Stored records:
+++++
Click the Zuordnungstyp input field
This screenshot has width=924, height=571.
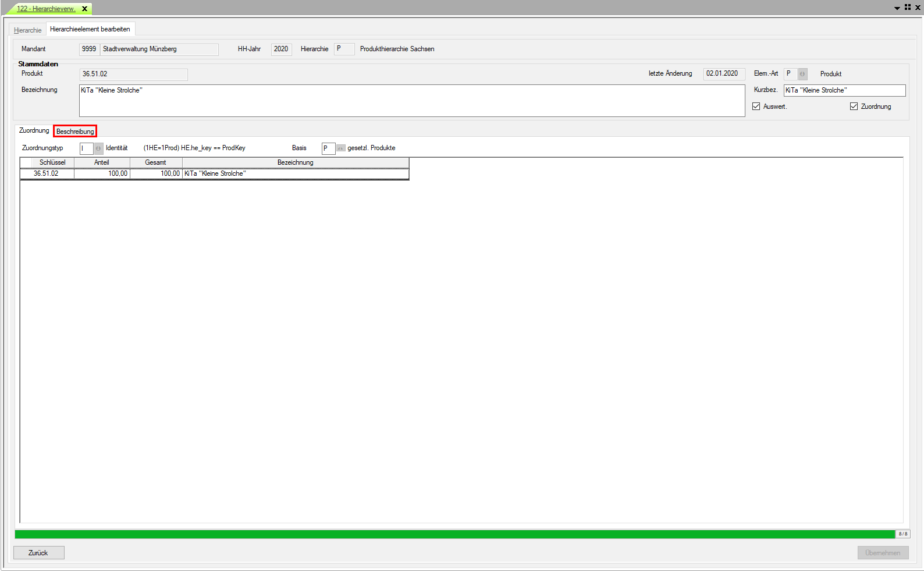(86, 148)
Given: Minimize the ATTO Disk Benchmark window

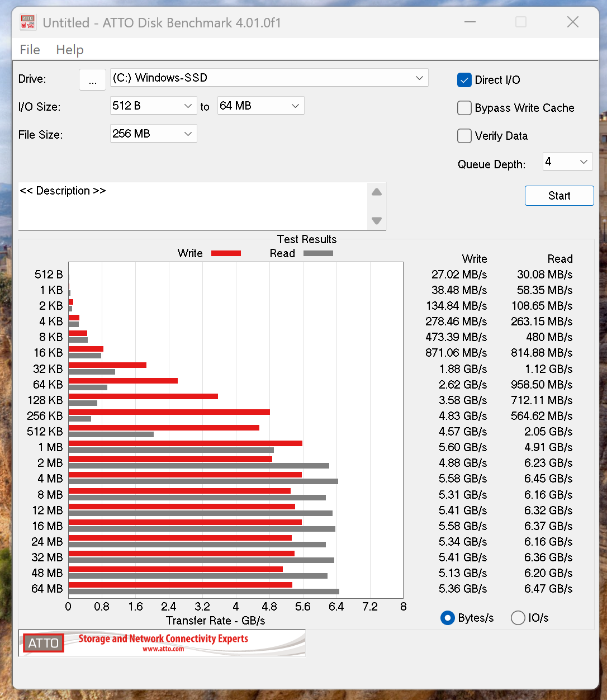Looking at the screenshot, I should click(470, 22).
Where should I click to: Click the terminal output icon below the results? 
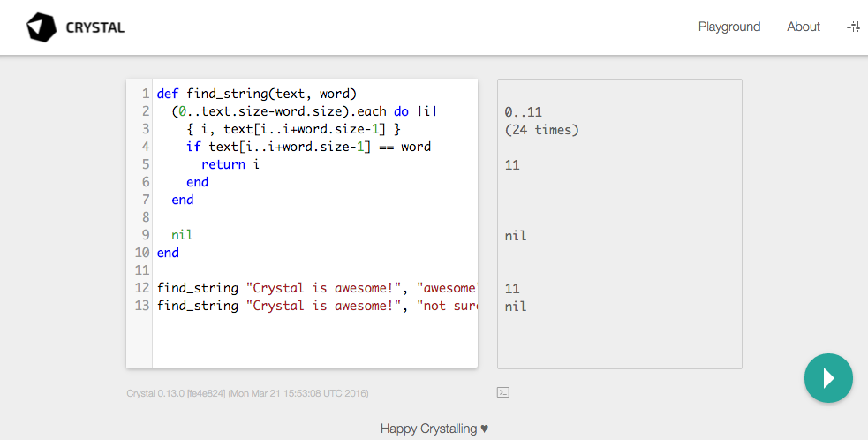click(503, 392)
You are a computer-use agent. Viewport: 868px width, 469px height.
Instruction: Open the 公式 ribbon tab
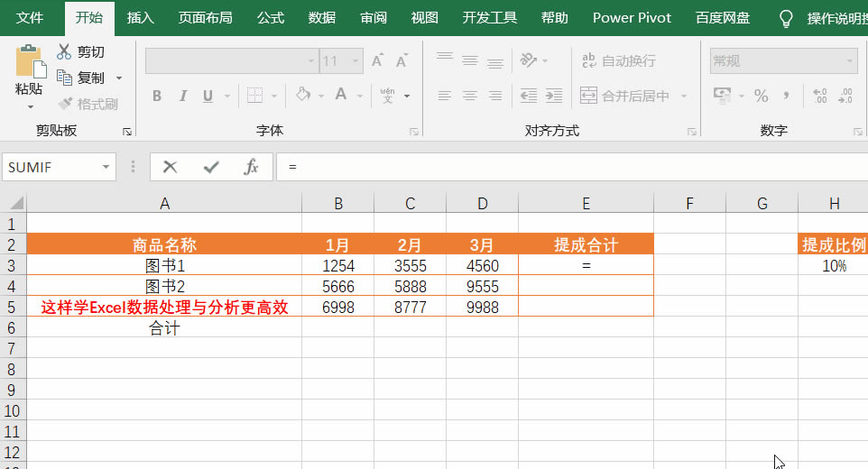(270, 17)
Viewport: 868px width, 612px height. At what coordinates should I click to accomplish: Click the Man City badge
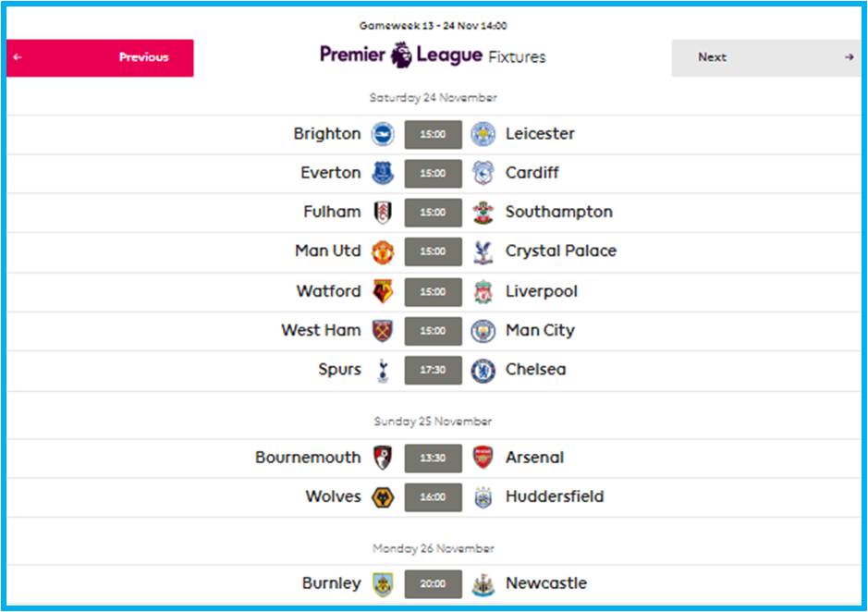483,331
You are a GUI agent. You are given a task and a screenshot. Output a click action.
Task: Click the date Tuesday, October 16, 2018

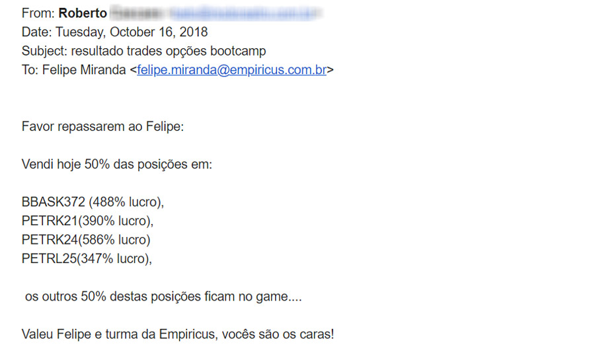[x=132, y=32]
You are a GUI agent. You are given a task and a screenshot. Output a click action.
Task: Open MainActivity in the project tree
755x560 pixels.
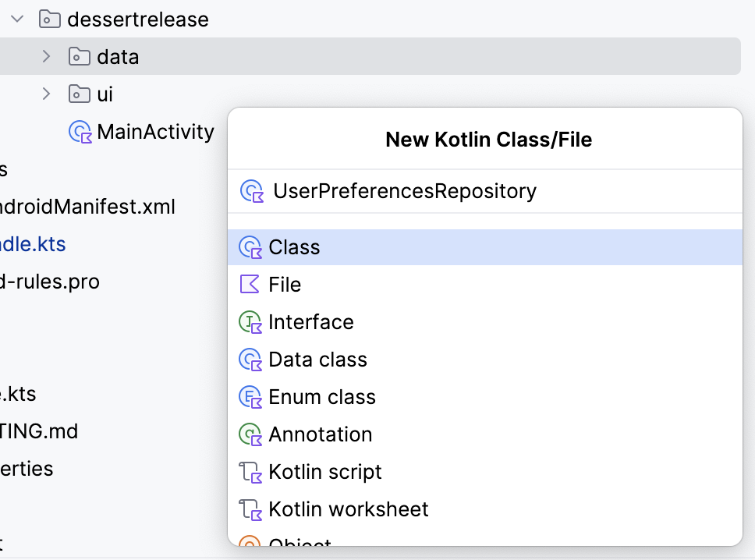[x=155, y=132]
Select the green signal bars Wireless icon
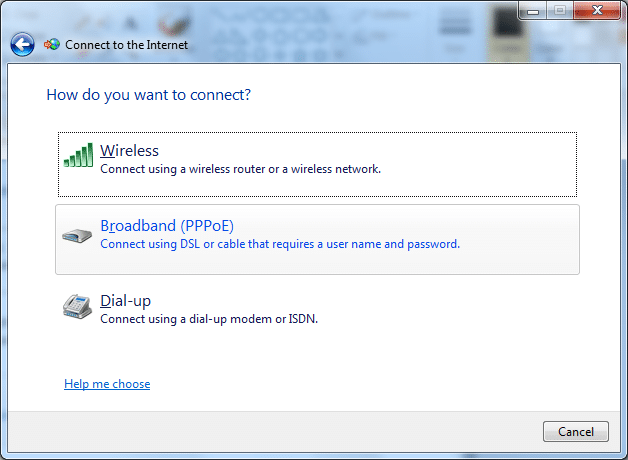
+++++
» **Task requirements**: When copying the data above, repeat every word exactly and drop the pictures.

» **Task response**:
Click the Zuordnungstyp input field
This screenshot has width=924, height=571.
(86, 148)
Given: Minimize the ATTO Disk Benchmark window

Looking at the screenshot, I should click(470, 22).
Where should I click to: Click the terminal output icon below the results? 
click(503, 392)
You are a computer-use agent. Viewport: 868px width, 469px height.
Instruction: Open the 公式 ribbon tab
(270, 17)
Viewport: 868px width, 612px height. At what coordinates should I click to accomplish: Click the Man City badge
483,331
You are a GUI agent. You are given a task and a screenshot. Output a click action.
Task: Click the date Tuesday, October 16, 2018

[x=132, y=32]
You are a GUI agent. You are given a task and a screenshot. Output a click action.
Task: Open MainActivity in the project tree
755x560 pixels.
[x=155, y=132]
Select the green signal bars Wireless icon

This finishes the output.